100 Bytes
This was a fun little brain-teaser presented to me by someone during their own application screening process. After thinking about it for a little bit, I started to realize what great challenge it is. With a few extra details and a few left out, the developer is forced to work within “real world” constraints and handle assumptions and unknowns. Having to read backward adds an interesting challenge, as does working efficiently with the creation of many files.
Requirements
As Quoted:
Incorporate:
- creativity
- Modules used
- Efficiency of the code during runtime.
Scan a 10M log file, and create chunks of files of 100 chars lines in each
chunks, from the 10M log file. 100th character can be end of a word or a
space.
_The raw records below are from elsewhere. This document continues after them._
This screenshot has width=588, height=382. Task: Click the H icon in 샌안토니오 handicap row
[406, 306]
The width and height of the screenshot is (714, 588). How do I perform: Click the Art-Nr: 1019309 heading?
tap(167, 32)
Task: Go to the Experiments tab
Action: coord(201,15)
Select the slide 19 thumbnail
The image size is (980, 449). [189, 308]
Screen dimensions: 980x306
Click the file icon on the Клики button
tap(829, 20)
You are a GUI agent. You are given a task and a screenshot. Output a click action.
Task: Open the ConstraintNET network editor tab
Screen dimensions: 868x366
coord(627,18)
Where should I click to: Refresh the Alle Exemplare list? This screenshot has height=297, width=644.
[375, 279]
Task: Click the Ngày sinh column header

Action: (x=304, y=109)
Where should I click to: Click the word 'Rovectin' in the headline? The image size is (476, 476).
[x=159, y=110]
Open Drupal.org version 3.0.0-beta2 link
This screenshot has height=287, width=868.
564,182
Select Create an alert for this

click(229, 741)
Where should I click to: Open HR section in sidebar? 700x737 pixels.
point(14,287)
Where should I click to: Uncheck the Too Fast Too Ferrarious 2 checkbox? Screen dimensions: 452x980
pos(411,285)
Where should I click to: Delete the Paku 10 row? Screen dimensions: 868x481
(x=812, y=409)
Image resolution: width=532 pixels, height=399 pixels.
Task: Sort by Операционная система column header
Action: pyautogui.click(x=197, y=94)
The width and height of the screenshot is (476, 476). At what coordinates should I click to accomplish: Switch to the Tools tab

If it’s a broken word, add it to next file.
No additional details are provided.
Solution
#!/usr/bin/env python3
'''
This is a fun little brain teaser to find the most elegant way to
iteratively read chunks of data from an input file and then spit
them out into individual output (per-chunk) files, splitting lines
based on "word" termination.
'''
import os
import sys
import argparse
import textwrap
def main():
'''Primary script logic'''
opts = get_opts()
# Ensure output directory exists
os.makedirs(os.path.dirname(opts.output), exist_ok=True)
# Split file and write output files
with open(opts.input, 'r') as fh:
file_number = 0
for chunk in textwrap.TextWrapper(width=int(opts.max_size)).wrap(fh.read()):
write_file(f'{opts.output}.{file_number}', chunk)
file_number += 1
# Ensure all files have finished writing to disk
os.sync()
def write_file(path, s):
'''Write string to file path without blocking for sync.'''
_fh = os.open(path, os.O_CREAT | os.O_WRONLY)
os.write(_fh, bytes(s, encoding='utf8'))
os.close(_fh)
def get_opts():
'''Parse and return options'''
parser = argparse.ArgumentParser(
usage='scandir [-h] <optional arguments>',
formatter_class=lambda prog: argparse.HelpFormatter(
prog,
width=100))
parser.add_argument(
'-i', '--input',
dest='input',
action='store',
metavar='X',
help='Input file to read (default: input)',
default='input')
parser.add_argument(
'-o', '--output',
dest='output',
action='store',
metavar='X',
help='Output path/prefix (default: tmp/out)',
default='tmp/out')
parser.add_argument(
'-s', '--size',
dest='max_size',
action='store',
metavar='X',
help='Output path/prefix (default: output)',
default='100')
return parser.parse_args()
if __name__ == '__main__':
if sys.version_info[0] < 3:
sys.stderr.write('Python 3 or greater is required.\n')
sys.exit(1)
main()